| Set problem |
Copy every line of the data below exactly, leaving out the pictures.
--- start of Extracted entries ---
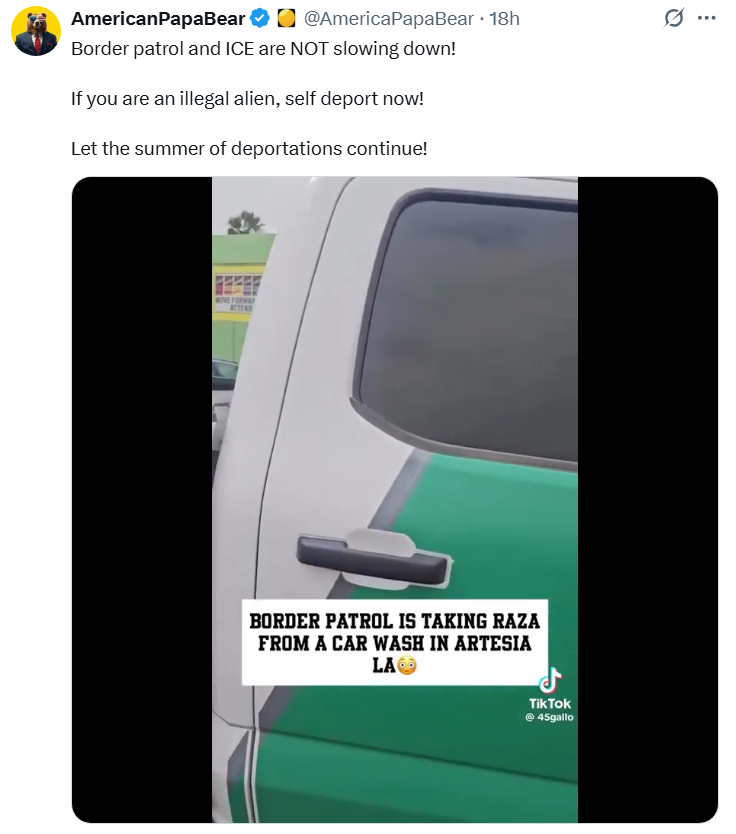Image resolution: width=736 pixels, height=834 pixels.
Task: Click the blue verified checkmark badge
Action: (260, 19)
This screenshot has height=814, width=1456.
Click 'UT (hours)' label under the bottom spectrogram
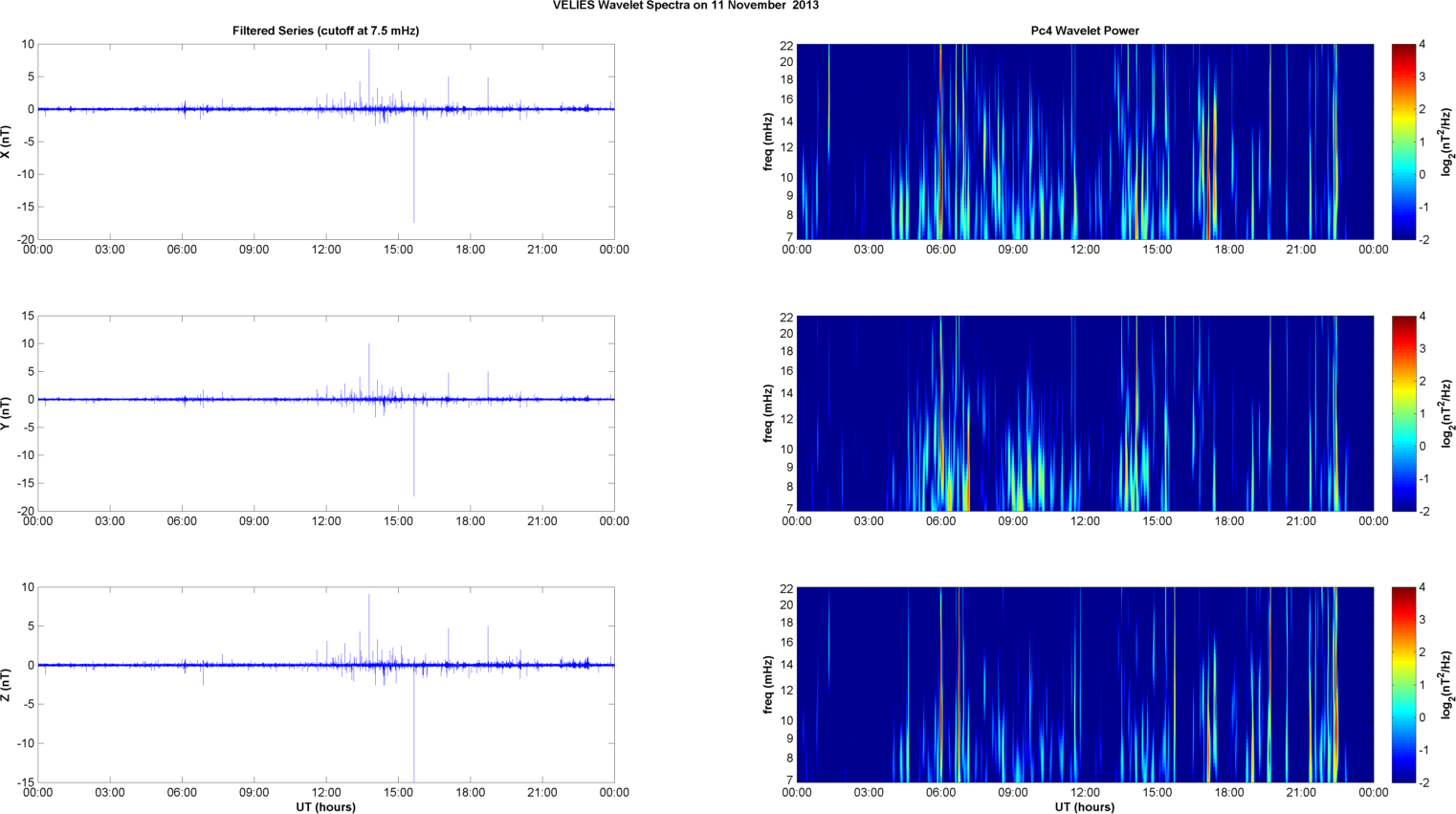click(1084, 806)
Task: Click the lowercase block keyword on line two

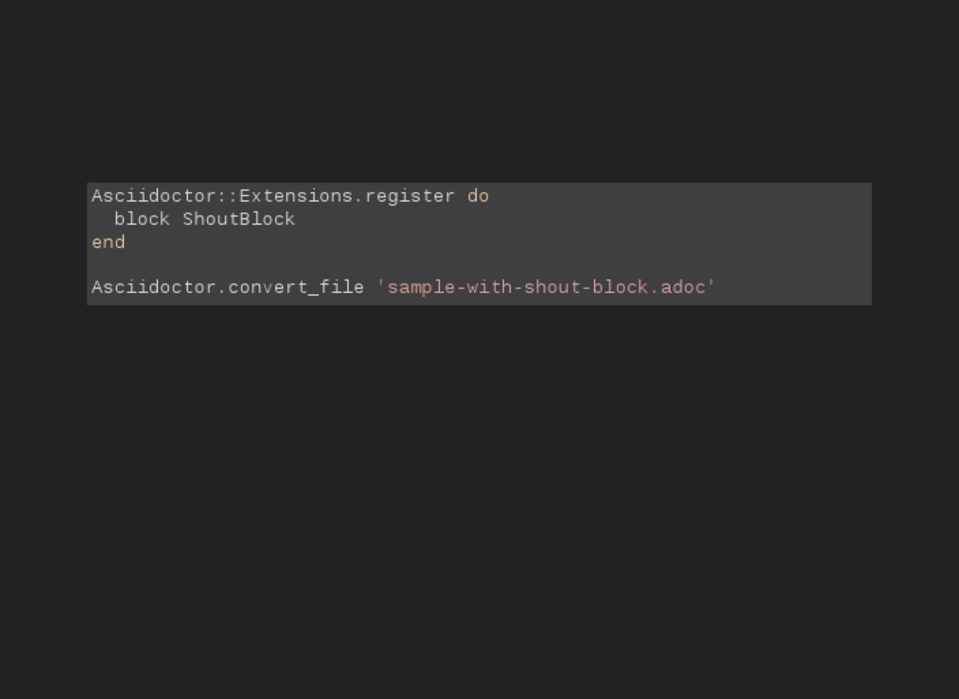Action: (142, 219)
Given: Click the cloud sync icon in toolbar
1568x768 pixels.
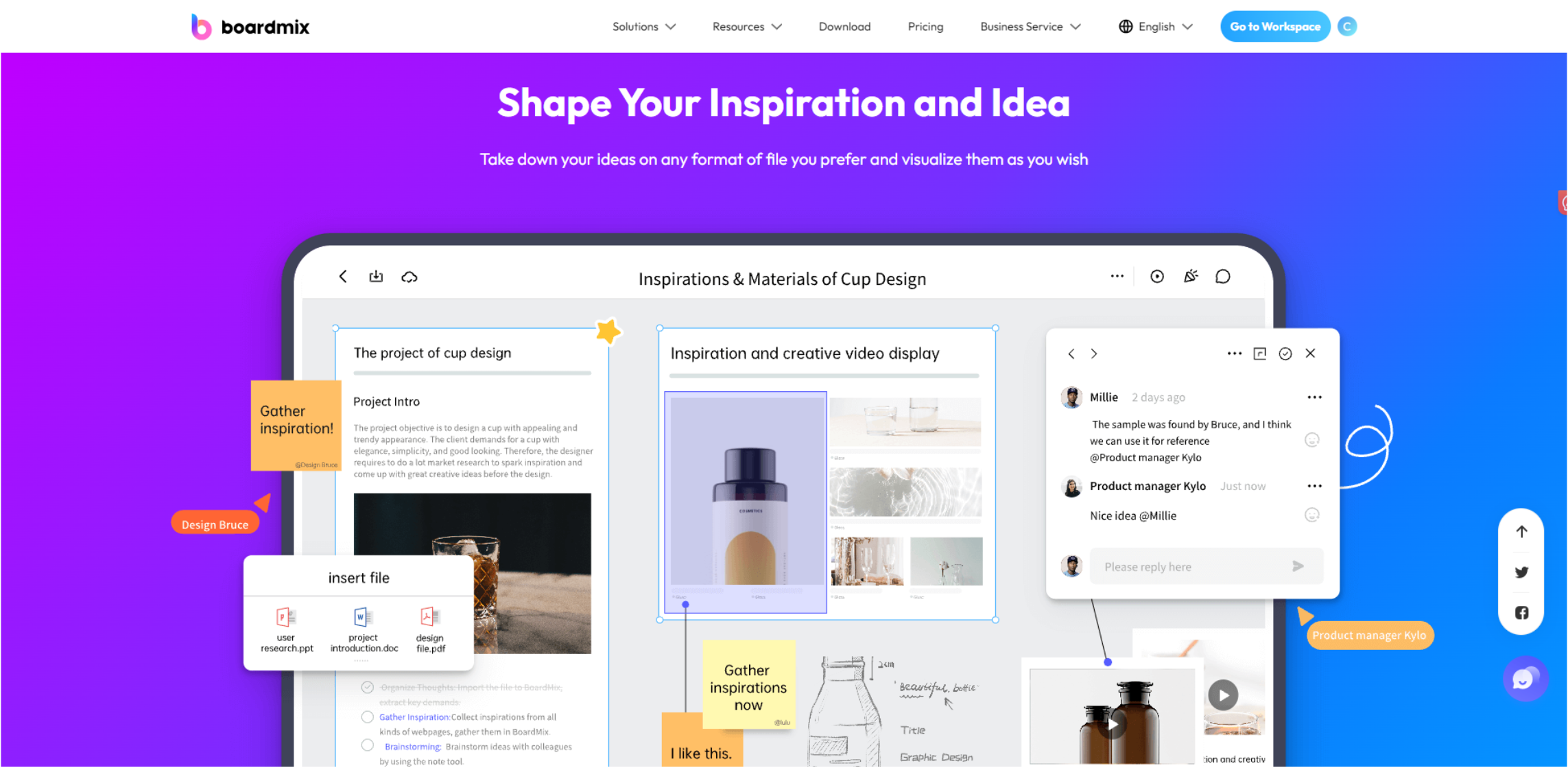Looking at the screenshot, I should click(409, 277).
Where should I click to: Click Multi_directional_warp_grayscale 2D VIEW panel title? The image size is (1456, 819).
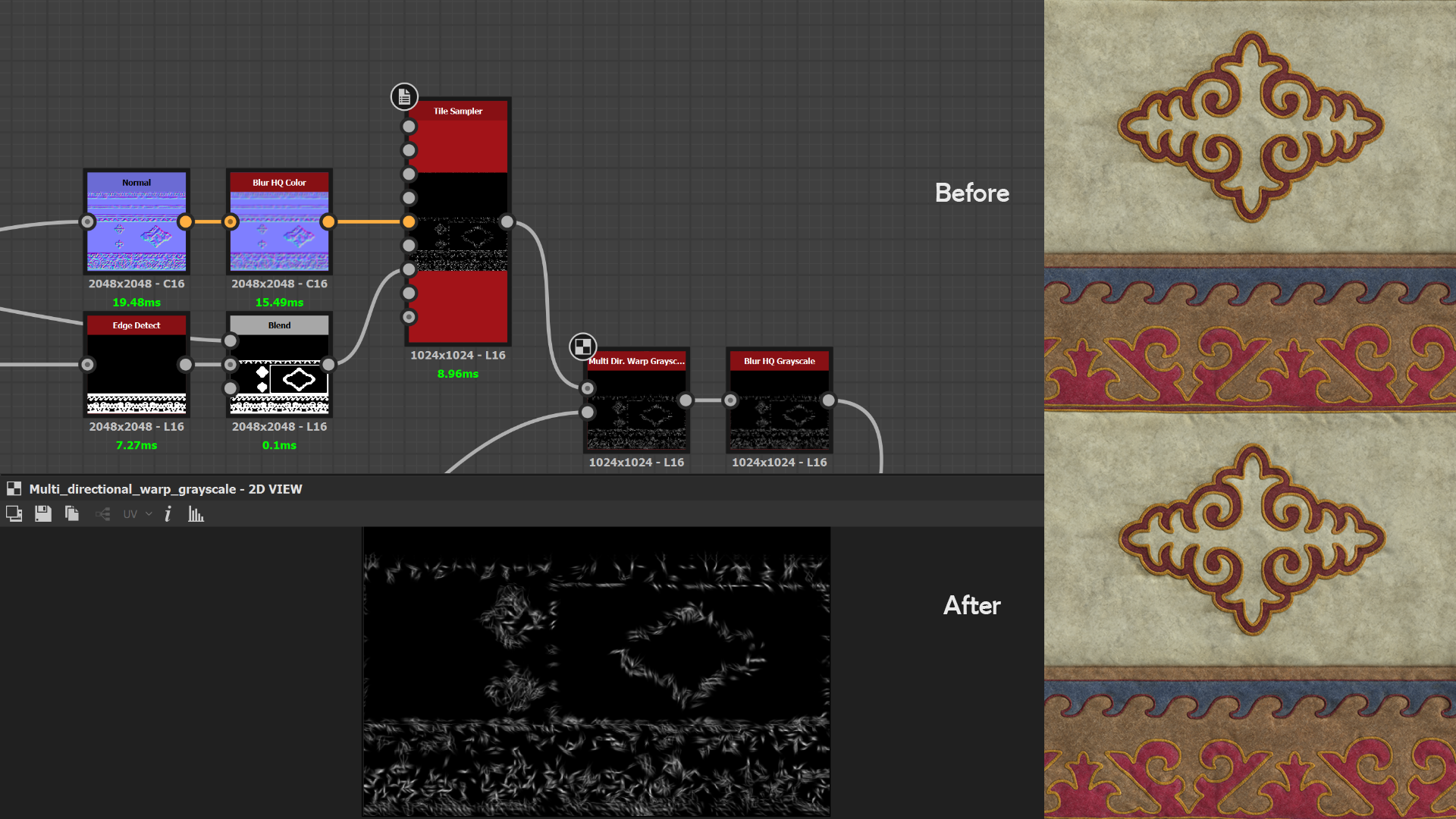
--- end of Extracted entries ---
| Result for this task |
Image resolution: width=736 pixels, height=834 pixels.
Task: Click the blue verified checkmark badge
Action: (260, 19)
This screenshot has height=814, width=1456.
Click 'UT (hours)' label under the bottom spectrogram
click(1084, 806)
Task: Click the lowercase block keyword on line two

Action: (142, 219)
Given: Click the cloud sync icon in toolbar
1568x768 pixels.
Looking at the screenshot, I should click(409, 277).
Where should I click to: Click Multi_directional_warp_grayscale 2D VIEW panel title? The image size is (1456, 819).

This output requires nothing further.